Stated goal 1:
In the thread on average cycle length in permutations, what is the expected number of k-cycles in a random permutation of [n]?
Stated goal 2:
From the thread on average cycle length in permutations, please copy the passage that begins at the words "What is the average" and ends after "of these cycles?".

Page text:
※ ※ ※

Average length of a cycle in a n-permutation

Question

What is the average length of a cycle in a permutation of $\{1,2,3,\dots ,n\}$?

Answer 1

HINT: The expected number of $k$-cycles in a random permutation of $[n]$ is $\frac1k$. Thus, the expected number of cycles in a random permutation of $[n]$ is $\sum_{k=1}^n\frac1k=H_n$, the $n$-th harmonic number.

• How many cycles are there altogether in all permutations of $[n]$?
• What is the total length of all of these cycles?
• What is their mean length?

Answer 2

By way of enrichment here is an alternate formulation using combinatorial species. The species of permutations with cycle length marked is

$$\mathfrak{P}(\mathcal{U}\mathfrak{C}_{=1}(\mathcal{Z}) + \mathcal{U}^2\mathfrak{C}_{=2}(\mathcal{Z}) + \mathcal{U}^3\mathfrak{C}_{=3}(\mathcal{Z}) + \mathcal{U}^4\mathfrak{C}_{=4}(\mathcal{Z}) + \cdots).$$

This gives the generating function $$G(z, u) = \exp\left(uz + u^2\frac{z^2}{2} + u^3\frac{z^3}{3} + u^4\frac{z^4}{4} + u^5\frac{z^5}{5} + \cdots\right)$$ which is $$G(z, u) = \exp\left(\log\frac{1}{1-uz}\right) = \frac{1}{1-uz}.$$

As this is an EGF to get the OGF of the total cycle length in all permutations we must compute $$\left.\frac{\partial}{\partial u} G(z, u)\right|_{u=1}.$$

This is $$\left. (-1) \times \frac{1}{(1-uz)^{2}} \times (-z)\right|_{u=1} = \frac{z}{(1-z)^{2}}.$$

This yields $$n! [z^n] \frac{z}{(1-z)^{2}} = n! \times n.$$

This could have been obtained trivially by noting that the cycle lengths in each permutation sum to $n$ and there are $n!$ permutations.

※ ※ ※

Information provided:
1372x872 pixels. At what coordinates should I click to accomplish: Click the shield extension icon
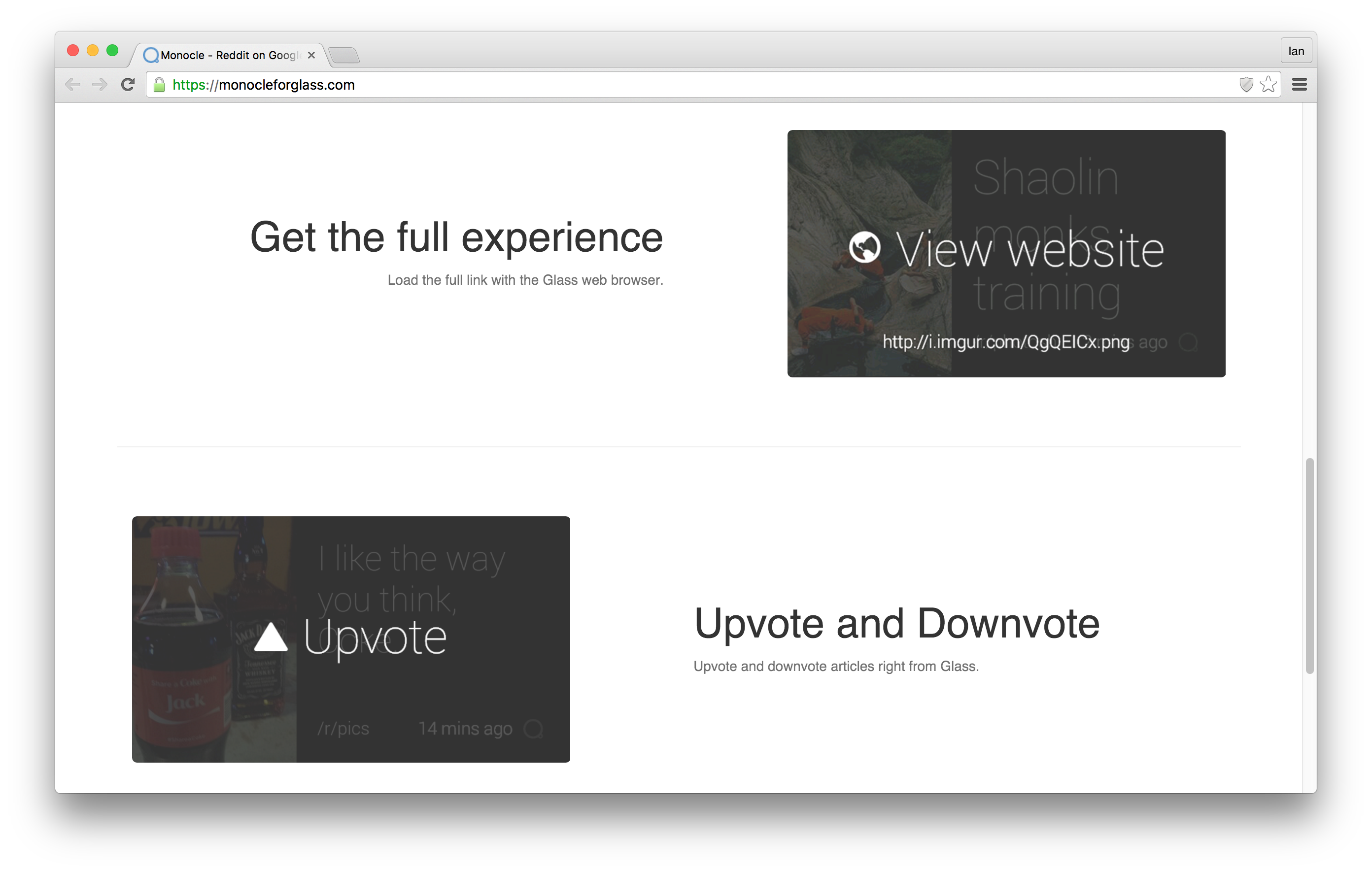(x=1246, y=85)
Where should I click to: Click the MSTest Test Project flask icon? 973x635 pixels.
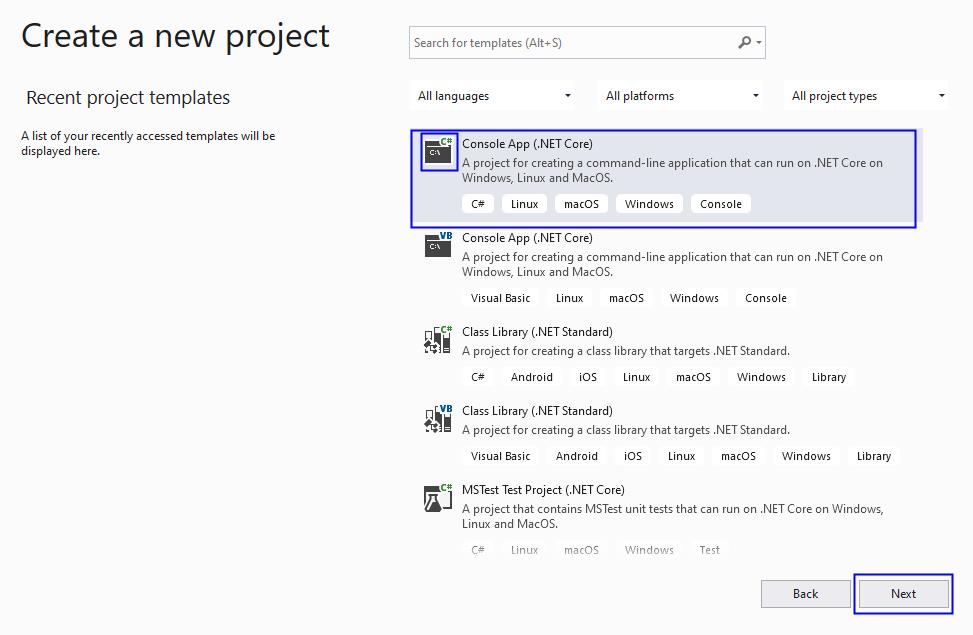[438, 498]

※ ※ ※

Final result 1:
1/k

Final result 2:
What is the average length of a cycle in a permutation of $\{1,2,3,\dots ,n\}$?

Answer 1

HINT: The expected number of $k$-cycles in a random permutation of $[n]$ is $\frac1k$. Thus, the expected number of cycles in a random permutation of $[n]$ is $\sum_{k=1}^n\frac1k=H_n$, the $n$-th harmonic number.

• How many cycles are there altogether in all permutations of $[n]$?
• What is the total length of all of these cycles?